Deir al-Zour
Unicef said its local partners in Syria reported the death of at least 25 children in Saturday's air strikes. (In picture) Men ride bicycles past a damaged mosque along a deserted street filled with debris in Deir ez-Zor Reuters

At least 25 children were reportedly killed in air strikes that hit heavily populated areas in an eastern Syrian town on Saturday (June 25). The United Nations Children's Emergency Fund (Unicef) condemned the killings of children, calling it "violation against children".

Unicef said its local partners reported about the deaths of children and that health workers pulled out bodies of children from under the rubble in the town of al-Qurayyah in Deir ez-Zor province - largely an Islamic State (Isis) controlled area.

A report by Britain-based Syrian Observatory for Human rights said that at least 82 people were killed in Saturday's air strikes conducted by the Russian and Syrian regimes. Of those killed, 60 were civilians, while it was not known if the remaining 22 were civilians or IS (Daesh) fighters. The jihadi group had captured the province in March 2015 from government forces. Deir Ezzor forms the link between the terrorist group's de facto capital Raqqa and the territory it controls in Iraq.

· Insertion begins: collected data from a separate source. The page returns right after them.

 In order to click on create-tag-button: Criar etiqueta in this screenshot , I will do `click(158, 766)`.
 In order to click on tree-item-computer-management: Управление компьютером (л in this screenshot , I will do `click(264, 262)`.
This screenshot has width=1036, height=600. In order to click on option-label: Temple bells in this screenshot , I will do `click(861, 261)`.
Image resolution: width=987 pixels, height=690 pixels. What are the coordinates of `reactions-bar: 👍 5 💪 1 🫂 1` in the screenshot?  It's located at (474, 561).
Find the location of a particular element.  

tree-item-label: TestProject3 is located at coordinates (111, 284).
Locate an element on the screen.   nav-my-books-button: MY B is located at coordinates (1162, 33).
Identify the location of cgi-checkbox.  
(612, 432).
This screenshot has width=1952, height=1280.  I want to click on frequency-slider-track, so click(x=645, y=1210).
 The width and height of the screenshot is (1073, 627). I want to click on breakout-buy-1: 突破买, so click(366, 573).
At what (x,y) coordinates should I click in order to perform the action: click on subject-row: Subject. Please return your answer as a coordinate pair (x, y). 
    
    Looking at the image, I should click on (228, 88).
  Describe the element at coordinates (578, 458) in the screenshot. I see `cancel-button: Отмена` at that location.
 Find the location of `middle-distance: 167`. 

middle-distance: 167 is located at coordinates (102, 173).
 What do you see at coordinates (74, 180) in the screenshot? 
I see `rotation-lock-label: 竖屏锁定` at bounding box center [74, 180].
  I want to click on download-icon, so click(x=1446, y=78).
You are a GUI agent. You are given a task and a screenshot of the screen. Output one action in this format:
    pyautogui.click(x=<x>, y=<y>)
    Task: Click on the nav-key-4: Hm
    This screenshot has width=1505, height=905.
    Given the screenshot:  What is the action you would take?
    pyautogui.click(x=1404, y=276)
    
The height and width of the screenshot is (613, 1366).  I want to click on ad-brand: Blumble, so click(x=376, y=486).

Unicef said in a statement that the air strikes reportedly "hit heavily crowded areas including a mosque during prayer time." The UN agency further said that disregarding the lives of innocent children, violence and attacks on children in Syria "are becoming commonplace".

"Under international humanitarian law, the killing and maiming of children is a grave violation against children.

"Nothing justifies attacks on children - no matter where they are - nor under whose control they live. Unicef deplores these attacks and calls on all parties to the conflict to keep children out of harm's way."

Around 500,000 Syrians have been killed since the beginning of the civil war in 2011. The war-torn country has seen an exodus of more than a million people to the shores of Europe in hopes of safety.